Eddy became the ambassador to Germany on 30 January 2009 with a swearing in ceremony led by Susilo Bambang Yudhoyono and presented his credentials to the president of Germany Horst Köhler on 28 April 2009. As ambassador, Eddy organized a public forum called Sarasehan, which invited Indonesians in Germany as well as German Indonesianists to discuss matters relating to Indonesia and spark curiosity from Germans on Indonesia. The public forum was part of his vision to develop a second track diplomacy with Germany. Eddy also took steps to improve the embassy's consular service, with a one-hour visa service being implemented in 2012. Amidst his ambassadorial duties, Eddy continued his works in his previous role, leading the senior officials meeting of the 2009 World Ocean Conference in Manado and advised the Indonesian delegates to the 16th United Nations Framework Convention on Climate Change's Conference of Parties in Cancun, Mexico, in 2010. On his second year in office, Eddy was speculated to return for a domestic posting in relation to his closeness with the new foreign minister Marty Natalegawa. Eddy's term ended on 23 December 2013.

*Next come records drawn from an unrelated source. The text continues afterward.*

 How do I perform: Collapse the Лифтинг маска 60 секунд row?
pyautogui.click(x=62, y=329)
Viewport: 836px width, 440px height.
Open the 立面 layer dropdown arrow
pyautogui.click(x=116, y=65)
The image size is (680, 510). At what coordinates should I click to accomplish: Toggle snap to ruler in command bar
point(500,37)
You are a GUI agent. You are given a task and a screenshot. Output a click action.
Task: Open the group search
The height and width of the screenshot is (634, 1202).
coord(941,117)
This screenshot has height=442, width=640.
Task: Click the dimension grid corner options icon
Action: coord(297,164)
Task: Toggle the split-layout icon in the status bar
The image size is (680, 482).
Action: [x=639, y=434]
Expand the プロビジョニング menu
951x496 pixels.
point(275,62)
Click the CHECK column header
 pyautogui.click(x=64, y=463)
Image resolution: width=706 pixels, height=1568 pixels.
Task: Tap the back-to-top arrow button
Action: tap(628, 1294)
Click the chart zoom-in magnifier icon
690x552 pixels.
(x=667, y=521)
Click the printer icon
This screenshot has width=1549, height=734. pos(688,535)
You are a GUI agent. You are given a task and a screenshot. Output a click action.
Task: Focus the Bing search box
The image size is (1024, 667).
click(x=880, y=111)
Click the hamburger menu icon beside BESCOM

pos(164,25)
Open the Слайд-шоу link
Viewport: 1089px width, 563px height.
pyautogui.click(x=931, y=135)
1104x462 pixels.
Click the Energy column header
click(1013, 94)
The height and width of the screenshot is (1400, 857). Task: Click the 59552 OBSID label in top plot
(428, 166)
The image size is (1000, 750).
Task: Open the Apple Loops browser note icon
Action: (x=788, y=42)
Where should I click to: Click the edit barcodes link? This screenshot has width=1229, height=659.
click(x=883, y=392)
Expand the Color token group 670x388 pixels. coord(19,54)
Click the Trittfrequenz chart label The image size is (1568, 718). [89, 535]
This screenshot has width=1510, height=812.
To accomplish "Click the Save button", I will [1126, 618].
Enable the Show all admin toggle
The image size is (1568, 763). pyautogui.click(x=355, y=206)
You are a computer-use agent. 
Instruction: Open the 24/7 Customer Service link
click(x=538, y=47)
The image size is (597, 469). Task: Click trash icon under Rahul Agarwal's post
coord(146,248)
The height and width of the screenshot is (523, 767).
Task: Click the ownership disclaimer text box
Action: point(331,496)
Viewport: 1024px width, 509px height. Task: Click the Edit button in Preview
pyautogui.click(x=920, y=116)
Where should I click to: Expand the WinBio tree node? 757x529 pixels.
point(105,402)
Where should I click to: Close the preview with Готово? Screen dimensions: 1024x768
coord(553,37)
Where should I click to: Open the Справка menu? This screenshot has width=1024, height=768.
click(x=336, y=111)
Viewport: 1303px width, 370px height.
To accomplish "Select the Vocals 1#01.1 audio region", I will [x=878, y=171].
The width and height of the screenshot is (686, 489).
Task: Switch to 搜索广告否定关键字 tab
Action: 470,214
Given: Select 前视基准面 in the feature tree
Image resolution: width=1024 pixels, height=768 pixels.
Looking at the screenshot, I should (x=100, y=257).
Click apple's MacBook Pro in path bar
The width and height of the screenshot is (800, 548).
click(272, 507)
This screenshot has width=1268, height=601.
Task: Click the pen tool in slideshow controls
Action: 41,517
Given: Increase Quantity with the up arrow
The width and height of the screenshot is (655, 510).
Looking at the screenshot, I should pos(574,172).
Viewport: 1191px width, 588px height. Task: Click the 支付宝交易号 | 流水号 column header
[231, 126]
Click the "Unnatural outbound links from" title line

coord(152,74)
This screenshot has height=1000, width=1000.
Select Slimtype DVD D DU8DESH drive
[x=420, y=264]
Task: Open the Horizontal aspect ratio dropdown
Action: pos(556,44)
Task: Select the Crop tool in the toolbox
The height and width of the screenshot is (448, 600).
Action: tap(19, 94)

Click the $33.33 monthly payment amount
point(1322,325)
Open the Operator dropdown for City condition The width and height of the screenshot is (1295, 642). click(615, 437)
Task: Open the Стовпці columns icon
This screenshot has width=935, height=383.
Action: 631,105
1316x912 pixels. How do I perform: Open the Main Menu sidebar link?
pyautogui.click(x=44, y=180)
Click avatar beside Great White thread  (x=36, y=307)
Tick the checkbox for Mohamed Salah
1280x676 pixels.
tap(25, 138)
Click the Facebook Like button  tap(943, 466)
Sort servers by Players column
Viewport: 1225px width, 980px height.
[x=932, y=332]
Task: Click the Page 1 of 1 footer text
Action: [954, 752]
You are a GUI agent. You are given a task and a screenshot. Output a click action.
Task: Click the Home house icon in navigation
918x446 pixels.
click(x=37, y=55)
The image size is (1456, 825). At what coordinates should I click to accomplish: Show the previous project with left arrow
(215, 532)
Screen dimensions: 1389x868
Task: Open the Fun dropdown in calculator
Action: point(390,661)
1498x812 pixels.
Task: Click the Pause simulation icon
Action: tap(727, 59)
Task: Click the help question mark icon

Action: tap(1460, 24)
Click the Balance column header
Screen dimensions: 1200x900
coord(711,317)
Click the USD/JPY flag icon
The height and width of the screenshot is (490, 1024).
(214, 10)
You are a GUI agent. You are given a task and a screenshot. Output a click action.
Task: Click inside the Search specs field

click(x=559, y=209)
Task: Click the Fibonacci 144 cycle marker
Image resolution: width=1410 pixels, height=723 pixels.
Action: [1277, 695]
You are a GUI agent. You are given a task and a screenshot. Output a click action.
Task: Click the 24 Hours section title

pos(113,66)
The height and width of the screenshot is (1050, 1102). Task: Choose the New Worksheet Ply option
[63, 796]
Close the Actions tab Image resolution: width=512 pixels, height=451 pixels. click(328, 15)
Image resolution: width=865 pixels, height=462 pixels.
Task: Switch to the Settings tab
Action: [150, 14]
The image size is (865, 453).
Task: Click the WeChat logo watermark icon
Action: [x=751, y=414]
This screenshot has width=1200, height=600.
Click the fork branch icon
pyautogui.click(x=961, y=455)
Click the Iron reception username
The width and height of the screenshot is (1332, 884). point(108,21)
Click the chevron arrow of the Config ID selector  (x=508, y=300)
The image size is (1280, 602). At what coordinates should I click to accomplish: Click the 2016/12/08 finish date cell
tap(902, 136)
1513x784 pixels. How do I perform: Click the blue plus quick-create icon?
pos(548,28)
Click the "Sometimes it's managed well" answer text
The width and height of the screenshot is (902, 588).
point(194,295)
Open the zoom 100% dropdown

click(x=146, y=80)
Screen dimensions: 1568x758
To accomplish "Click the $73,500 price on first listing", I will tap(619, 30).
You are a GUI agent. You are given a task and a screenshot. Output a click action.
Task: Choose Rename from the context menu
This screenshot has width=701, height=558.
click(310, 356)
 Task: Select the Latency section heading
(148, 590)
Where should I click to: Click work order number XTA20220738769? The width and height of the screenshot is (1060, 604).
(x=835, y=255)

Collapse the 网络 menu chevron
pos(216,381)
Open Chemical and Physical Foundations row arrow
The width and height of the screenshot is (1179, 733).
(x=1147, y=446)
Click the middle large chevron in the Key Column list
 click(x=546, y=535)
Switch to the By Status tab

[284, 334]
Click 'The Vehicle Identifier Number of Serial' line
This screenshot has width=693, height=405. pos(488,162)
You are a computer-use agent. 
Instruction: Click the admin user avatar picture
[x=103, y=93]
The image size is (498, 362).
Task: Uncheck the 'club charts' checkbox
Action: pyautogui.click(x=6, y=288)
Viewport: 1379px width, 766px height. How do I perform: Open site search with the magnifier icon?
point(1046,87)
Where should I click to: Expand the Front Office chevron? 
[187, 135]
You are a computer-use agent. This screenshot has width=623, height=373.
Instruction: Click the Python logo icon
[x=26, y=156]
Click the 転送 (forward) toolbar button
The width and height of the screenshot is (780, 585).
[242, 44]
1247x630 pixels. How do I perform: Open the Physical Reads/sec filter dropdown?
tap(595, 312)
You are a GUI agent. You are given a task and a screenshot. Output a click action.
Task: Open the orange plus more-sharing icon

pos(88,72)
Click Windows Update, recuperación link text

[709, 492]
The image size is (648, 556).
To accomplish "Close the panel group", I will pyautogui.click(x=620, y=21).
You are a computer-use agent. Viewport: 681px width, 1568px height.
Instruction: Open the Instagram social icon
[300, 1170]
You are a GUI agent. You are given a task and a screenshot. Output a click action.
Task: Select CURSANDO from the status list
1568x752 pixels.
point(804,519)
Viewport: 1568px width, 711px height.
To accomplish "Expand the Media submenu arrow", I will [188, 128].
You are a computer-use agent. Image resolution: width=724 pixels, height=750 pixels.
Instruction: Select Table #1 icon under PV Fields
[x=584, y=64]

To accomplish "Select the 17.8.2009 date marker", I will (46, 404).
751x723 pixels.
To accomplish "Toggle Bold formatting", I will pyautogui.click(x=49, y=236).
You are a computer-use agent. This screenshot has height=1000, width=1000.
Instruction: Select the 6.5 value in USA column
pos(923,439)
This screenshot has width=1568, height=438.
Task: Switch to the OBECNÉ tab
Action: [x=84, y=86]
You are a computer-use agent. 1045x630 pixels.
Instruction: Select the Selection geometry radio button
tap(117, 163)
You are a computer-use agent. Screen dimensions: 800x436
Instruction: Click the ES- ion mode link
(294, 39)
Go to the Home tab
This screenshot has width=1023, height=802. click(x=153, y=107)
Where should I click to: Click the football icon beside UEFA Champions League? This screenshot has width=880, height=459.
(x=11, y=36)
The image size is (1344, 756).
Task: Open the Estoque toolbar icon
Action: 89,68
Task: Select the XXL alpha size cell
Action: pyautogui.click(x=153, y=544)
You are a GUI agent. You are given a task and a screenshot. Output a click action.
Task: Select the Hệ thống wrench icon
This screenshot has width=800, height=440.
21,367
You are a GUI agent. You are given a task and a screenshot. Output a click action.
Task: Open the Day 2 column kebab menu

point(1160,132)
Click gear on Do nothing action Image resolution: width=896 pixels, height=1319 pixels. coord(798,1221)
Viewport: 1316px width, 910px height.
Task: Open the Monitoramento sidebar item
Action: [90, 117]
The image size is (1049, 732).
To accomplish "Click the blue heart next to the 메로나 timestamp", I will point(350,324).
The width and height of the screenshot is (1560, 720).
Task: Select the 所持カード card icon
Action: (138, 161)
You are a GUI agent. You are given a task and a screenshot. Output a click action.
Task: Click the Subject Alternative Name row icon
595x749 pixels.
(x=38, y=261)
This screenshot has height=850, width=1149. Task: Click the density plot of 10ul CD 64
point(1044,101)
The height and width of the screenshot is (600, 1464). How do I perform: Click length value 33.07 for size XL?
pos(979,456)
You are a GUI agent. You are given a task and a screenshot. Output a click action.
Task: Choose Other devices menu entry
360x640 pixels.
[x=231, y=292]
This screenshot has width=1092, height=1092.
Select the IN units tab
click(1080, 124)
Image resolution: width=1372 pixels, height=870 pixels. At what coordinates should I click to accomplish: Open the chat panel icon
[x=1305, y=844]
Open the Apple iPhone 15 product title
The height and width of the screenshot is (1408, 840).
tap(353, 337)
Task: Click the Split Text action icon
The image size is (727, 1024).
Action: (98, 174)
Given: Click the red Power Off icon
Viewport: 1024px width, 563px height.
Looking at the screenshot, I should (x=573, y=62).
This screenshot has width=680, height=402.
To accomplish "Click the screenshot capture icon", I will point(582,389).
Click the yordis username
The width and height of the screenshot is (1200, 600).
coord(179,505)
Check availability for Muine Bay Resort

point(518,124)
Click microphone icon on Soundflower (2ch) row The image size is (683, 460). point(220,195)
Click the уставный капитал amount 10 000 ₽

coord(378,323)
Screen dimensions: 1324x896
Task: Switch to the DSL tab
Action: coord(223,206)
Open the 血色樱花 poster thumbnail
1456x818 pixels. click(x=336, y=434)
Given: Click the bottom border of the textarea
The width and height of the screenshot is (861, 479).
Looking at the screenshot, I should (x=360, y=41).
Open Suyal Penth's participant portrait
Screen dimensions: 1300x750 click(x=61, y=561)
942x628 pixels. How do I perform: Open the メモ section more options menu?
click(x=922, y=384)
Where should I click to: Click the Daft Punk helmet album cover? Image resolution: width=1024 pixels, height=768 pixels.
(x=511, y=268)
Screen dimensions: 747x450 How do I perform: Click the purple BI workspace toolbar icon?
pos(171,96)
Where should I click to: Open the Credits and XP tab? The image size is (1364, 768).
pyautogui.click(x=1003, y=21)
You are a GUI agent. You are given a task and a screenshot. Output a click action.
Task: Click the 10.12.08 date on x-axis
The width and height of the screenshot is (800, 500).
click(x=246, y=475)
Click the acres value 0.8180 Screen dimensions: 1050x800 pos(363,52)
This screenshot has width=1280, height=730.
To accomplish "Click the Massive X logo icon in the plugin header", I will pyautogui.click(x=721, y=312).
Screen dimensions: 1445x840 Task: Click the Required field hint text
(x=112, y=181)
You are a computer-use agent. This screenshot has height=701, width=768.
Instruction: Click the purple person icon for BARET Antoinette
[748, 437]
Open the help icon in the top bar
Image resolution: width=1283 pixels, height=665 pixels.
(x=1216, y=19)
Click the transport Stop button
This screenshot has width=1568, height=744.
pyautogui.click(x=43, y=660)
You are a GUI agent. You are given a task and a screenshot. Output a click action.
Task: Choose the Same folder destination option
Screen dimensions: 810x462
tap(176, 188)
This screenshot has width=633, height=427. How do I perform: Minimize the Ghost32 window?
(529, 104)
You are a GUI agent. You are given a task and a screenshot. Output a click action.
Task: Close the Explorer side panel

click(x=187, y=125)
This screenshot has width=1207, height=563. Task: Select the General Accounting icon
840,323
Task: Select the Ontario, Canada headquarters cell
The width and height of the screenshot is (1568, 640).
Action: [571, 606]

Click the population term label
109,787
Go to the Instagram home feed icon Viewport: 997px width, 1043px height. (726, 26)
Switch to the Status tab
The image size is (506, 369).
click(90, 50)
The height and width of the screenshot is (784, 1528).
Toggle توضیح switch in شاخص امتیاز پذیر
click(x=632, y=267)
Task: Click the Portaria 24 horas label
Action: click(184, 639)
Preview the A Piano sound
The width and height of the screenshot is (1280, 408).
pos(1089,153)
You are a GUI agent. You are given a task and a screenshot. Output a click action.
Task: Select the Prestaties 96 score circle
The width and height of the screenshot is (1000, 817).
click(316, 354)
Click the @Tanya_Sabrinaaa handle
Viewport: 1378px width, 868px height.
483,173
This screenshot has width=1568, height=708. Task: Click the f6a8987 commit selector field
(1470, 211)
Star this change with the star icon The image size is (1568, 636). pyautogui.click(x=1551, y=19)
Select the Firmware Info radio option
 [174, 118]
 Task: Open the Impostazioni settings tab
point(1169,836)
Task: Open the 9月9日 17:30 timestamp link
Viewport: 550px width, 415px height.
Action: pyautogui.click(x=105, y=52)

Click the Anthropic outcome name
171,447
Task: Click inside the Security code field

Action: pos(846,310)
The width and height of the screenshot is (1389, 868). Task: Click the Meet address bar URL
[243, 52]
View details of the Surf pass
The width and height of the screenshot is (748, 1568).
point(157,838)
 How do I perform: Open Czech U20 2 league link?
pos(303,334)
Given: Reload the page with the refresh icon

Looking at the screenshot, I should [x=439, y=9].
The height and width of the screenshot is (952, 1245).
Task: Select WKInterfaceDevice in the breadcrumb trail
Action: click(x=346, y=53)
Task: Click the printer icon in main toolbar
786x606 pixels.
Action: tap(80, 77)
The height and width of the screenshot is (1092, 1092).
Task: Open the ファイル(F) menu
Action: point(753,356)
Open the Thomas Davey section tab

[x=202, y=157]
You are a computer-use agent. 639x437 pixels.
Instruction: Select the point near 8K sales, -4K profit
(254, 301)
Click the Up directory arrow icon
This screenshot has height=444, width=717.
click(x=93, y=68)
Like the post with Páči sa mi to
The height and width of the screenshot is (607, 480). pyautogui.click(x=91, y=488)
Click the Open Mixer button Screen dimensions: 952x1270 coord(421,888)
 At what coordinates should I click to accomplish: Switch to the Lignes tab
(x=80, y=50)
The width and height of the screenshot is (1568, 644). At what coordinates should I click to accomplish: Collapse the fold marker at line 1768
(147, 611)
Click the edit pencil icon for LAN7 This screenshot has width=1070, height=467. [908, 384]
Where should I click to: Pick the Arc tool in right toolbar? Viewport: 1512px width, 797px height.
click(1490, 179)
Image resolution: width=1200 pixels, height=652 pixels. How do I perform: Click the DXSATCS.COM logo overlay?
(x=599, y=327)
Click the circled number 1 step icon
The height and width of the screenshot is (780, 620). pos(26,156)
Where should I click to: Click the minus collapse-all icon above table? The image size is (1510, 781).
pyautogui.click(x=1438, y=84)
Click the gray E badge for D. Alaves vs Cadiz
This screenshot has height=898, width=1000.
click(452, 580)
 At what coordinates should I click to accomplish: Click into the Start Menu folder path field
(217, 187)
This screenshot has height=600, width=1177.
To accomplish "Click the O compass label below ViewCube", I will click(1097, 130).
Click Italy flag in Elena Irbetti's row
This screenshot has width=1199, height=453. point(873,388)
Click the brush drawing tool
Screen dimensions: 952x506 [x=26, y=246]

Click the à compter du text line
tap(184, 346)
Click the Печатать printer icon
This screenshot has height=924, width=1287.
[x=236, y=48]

After his ambassadorial term, Eddy was recruited as the legal counsel for Timor Leste's foreign minister José Luís Guterres for a few months, before moving on to work as the advisor for House of Representatives speaker Setya Novanto for international relations between 2014 and 2015. On 10 June 2015, Eddy was appointed the president's special envoy for Indonesian-Malaysian maritime delimitation, where he worked with his Malaysian counterpart Mohd Radzi Abdul Rahman to resolve border issues in five different segments. The post was created as a result of an agreement between Indonesia's president Joko Widodo and Malaysia's prime minister Najib Razak in February that year. Eddy and Mohd Radzi held their first informal consultations in August, and a formal meeting involving the foreign ministers was held in October. Eddy's duty as special envoy ended with the final rounds of discussion on maritime borders being held around May 2018.

== Later career and death ==
Eddy entered academia after his retirement from diplomatic service. He joined Pancasila University in 2017 and taught international law. He chaired the university's international law department in July 2017 and was elected as the university's law faculty dean in May 2020. He was re-appointed for a second four-year term on 2 May 2024. As dean, Eddy launched the law clinic, a program to help law students practicing their skill before graduating, and sparked controversy for promoting junior attorney general Reda Manthovani to a full professor in 2024 due to his publications in predatory journals and skipping academic ranks. He also taught at Diponegoro University in 2018 and was appointed an adjunct full professor in international law on 8 March 2019.

Outside academia, Eddy was involved in a variety of businesses, ranging from medical instrument production to waste management. He held various chairmanships and commissioner roles in industries, including his role as a senior partner at the law firm Alfonso and Partners. In May 2025, the foreign ministry announced Eddy's nomination as International Tribunal for the Law of the Sea (ITLOS) judge. Receptions were held to introduce his candidacy at the permanent mission in New York and at the embassy Den Haag.

Eddy died at the Mandaya Hospital in Tangerang, Banten, on the morning of 29 April 2026, at the age of 72. Following his death, foreign ministry spokesperson Vahd Mulachela stated that it would re-evaluate its nomination for the ITLOS.